Several hundred teachers held a protest in front of the headquarters of the Venezuelan Education Ministry in Caracas on November 14 to demand higher pay. When some of them tried to enter the building, they were blocked by members of the Bolivarian National Police (PNB) who had been sent to the site of the protest.

The protesters chanted “Get out!” and “We’re professors, not delinquents!” as pushing and shoving took place, with some professors claiming that they were struck. However, the situation de-escalated with no serious injuries.

Meanwhile, delegates of public education unions have been meeting with labor ministry officials to discuss wages. The current monthly minimum wage in Venezuela is 1,800 bolivares or US$28.

The United States

Washington state paraeducators vote to accept deal, end strike

Some 115 paraeducators in Port Angeles, Washington state, voted to end their two-day strike November 16 and accept a compromise agreement. The Port Angeles School District had attempted to hire temporary replacements to replace the paraeducators, but the district’s teachers, who settled their contract back in August after a stand-off through the summer, refused to cross picket lines and forced administrators to close the school. Teachers also called replacements and asked them not to agree to be strikebreakers.

The paraeducators, who assist teachers with instruction and tutoring, were being paid as low as $15.68 an hour and might put in as much as 30 hours a week. They demanded 22 percent pay hikes over the course of a three-year agreement while the district offered a paltry 3.5 percent wage increase.

Back in August, paraeducators voted 87 to 4 to authorize a strike. In the end, they voted by 94 percent to settle for approximately a 15 percent wage increase for the duration of the contract.

District officials attempt to put workers off by declaring a shortage of levy funding. But a decision by the Washington state Supreme Court ruled that districts were not meeting constitutional requirements in providing funding for schools and the state legislature was compelled to provide $2 billion specifically allotted for salaries.

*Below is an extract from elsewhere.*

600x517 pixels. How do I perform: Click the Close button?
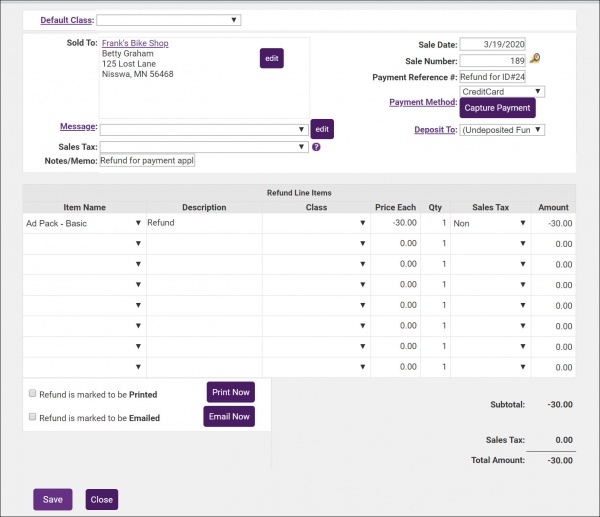[101, 499]
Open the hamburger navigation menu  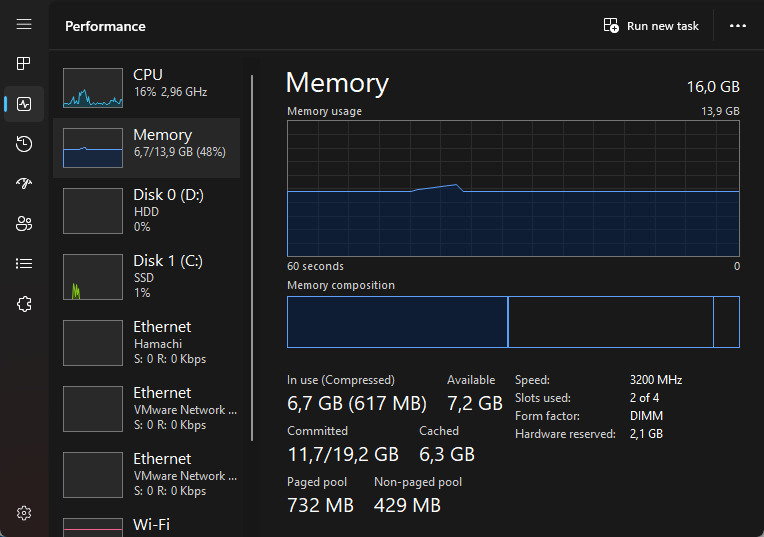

Nevertheless, districts attempted to stiff teachers and direct the money elsewhere. Some 15 school districts began the school year with teacher bargaining units on strike. The Port Angeles strike was the first time that paraeducators have gone on strike in Washington state.

Canada

Toronto IATSE Lockout Ends

A four-month-long lockout of about 450 workers, members of the International Alliance of Theatrical and Stage Employees (IATSE Local 58), in Toronto, Ontario ended last week when workers voted to accept a concessions-laden contract. Few workers willing to discuss the content of the contact spoke in favour of the deal that accepted management’s main demand to significantly loosen constraints on contracting out of union jobs.

The contract was nonetheless ratified as workers realized that IATSE and the Ontario labour movement in general had no strategy to mobilize the strength of the provincial working class against the Board’s massive attack. In fact, as the lockout wore on, picketing of the Exhibition venues became more sporadic. Such was the limited action employed by IATSE that union members in both Vancouver and another Toronto local told the World Socialist Web Site that their members were largely unaware of the Local 58 lockout.

Local 58 president Justin Antheunis was forced to acknowledge the bitter defeat in the contract fight. Workers “took it on the chin”, he told reporters.

The lockout by the Board of Governors at Exhibition Place, one of Toronto’s main convention, entertainment and sports complexes, began on July 20. The Board is comprised of city councillors and hand-picked individuals from business and community organizations who have demanded that the IATSE members surrender long-standing job security protections.

Since the beginning of the lockout, the Board instructed the various businesses that operate inside Exhibition Place to provide their own workforce for various events scheduled, which have included Major League Soccer and Canadian Football League games, the giant Caribana West Indian cultural festival, the Canadian National Exhibition and the Royal Winter Fair as well as trade shows and conventions. As a result, scab labour performed the work of the locked-out stagehands throughout the complex.